Walking down into the huge golden orb, I felt like I was about to levitate into a spaceship. First we reached a dark chamber alit with a red glow. Here we had to put on clean white socks. Then we proceeded in a silent line up the spiral staircase toward the sacred inner chamber. Walking up the ramp and looking around, I felt utterly weird; I was in a place unlike any other I'd ever been. If the mother was going for futuristic and otherworldly, she had certainly accomplished her goal.
Entering the inner chamber, there were huge white marble pillars reaching about 100 feet up to the sloped ceiling. Everything was white- the walls, the carpet floor, the sitting pillows. There were no windows. All that existed in the chamber was a large crystal ball, sitting exactly in the center of the dark-white room. It was being hit by a single ray of light coming from a tiny hole at the top of the ceiling. The energy was thick.
As amazing as the Matrimandir was, I felt still adrift in my own feelings, distant from the Mother's vision, and having critical thoughts and resistance in my mind. First of all, if there is to be no religion in the Matrimandir and Auroville "should belong to no one in particular", then why do so many people seem to worship pictures of the Mother like a religious figure? Is this simply a case of misinterpretation on the people's part? (I certainly know that there is a lot of mis-interpretation in other religions.)
Also, in myself, I feel that my inner being and True Self is aligned with and in Nature. How am I to find this center when I am enshrouded in a huge expensive weird spaceship ball?

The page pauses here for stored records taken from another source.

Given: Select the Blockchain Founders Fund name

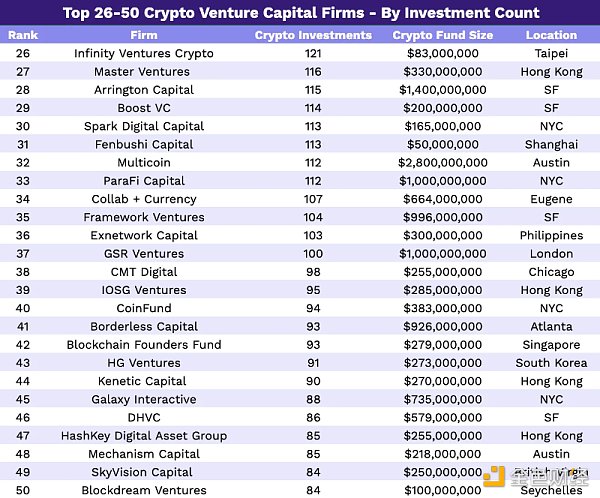Looking at the screenshot, I should pyautogui.click(x=144, y=345).
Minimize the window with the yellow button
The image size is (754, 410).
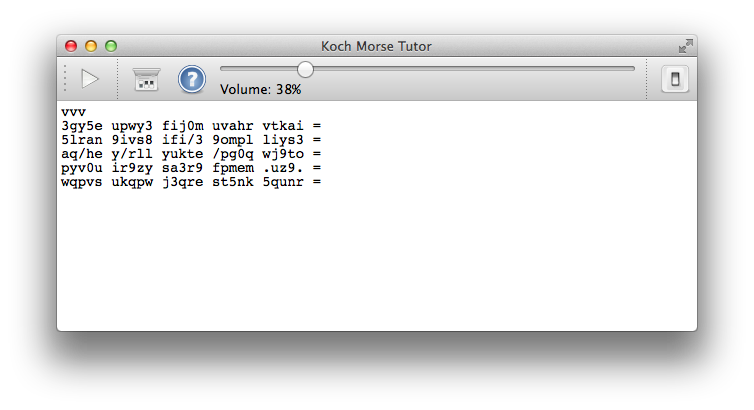(91, 46)
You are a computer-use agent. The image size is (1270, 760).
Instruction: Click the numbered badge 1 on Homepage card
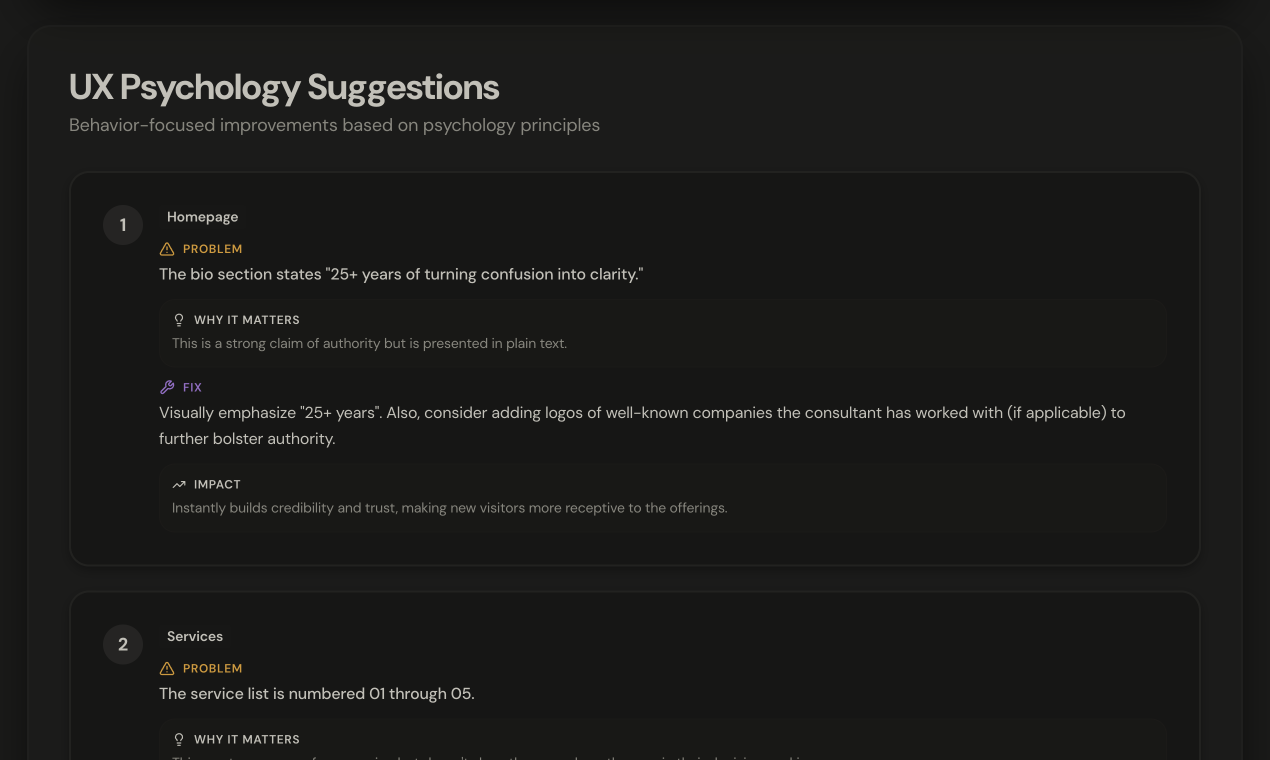click(x=122, y=225)
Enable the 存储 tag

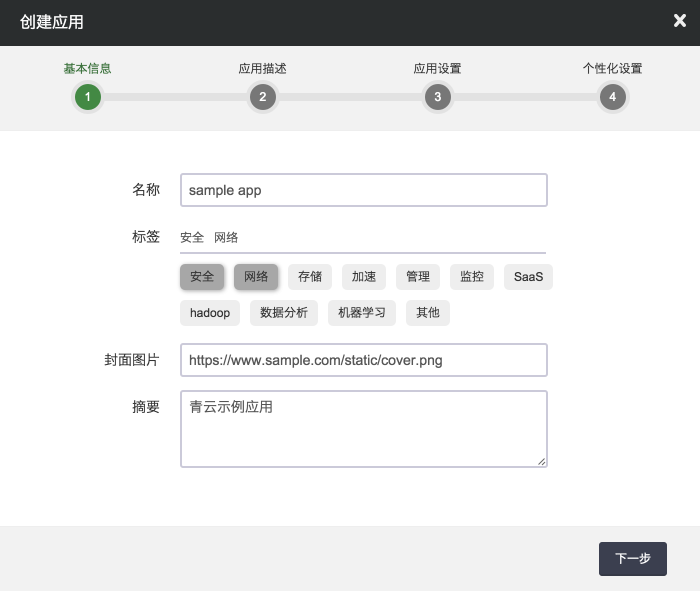coord(310,277)
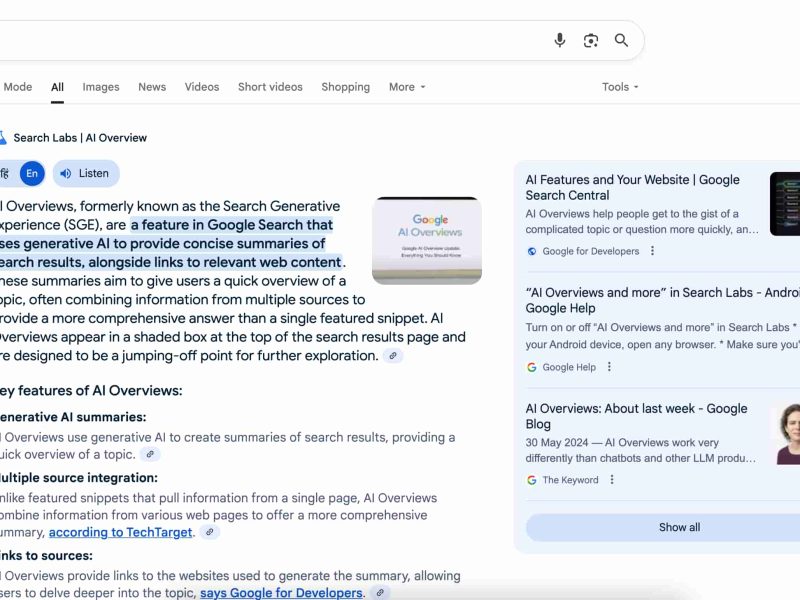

Perhaps I wil come to understand more in time. However, for the moment, since my thoughts have been with the poverty in the villages and trying to process that, I have had a hard time coming to terms with these two radically different existences in my mind. On one side, you have people who come into touch with the Divine out of need and ancient tradition; on the other, you have people seeking the Divine out of progressive spiritual aspiration.
I know that this is all connected and that we are all part of the same Source. Experiencing the different ways of being in touch with this can be such a trip!
On an ending note, when I experience my inner Divine Mother, she is a forest sprite dancing her spirit, emotions, and humanity out in the forest and desert and mountains with her fairy companions. I suppose that the presence here of The Mother can be a lesson to find my unique and beautiful Divine Femininity within.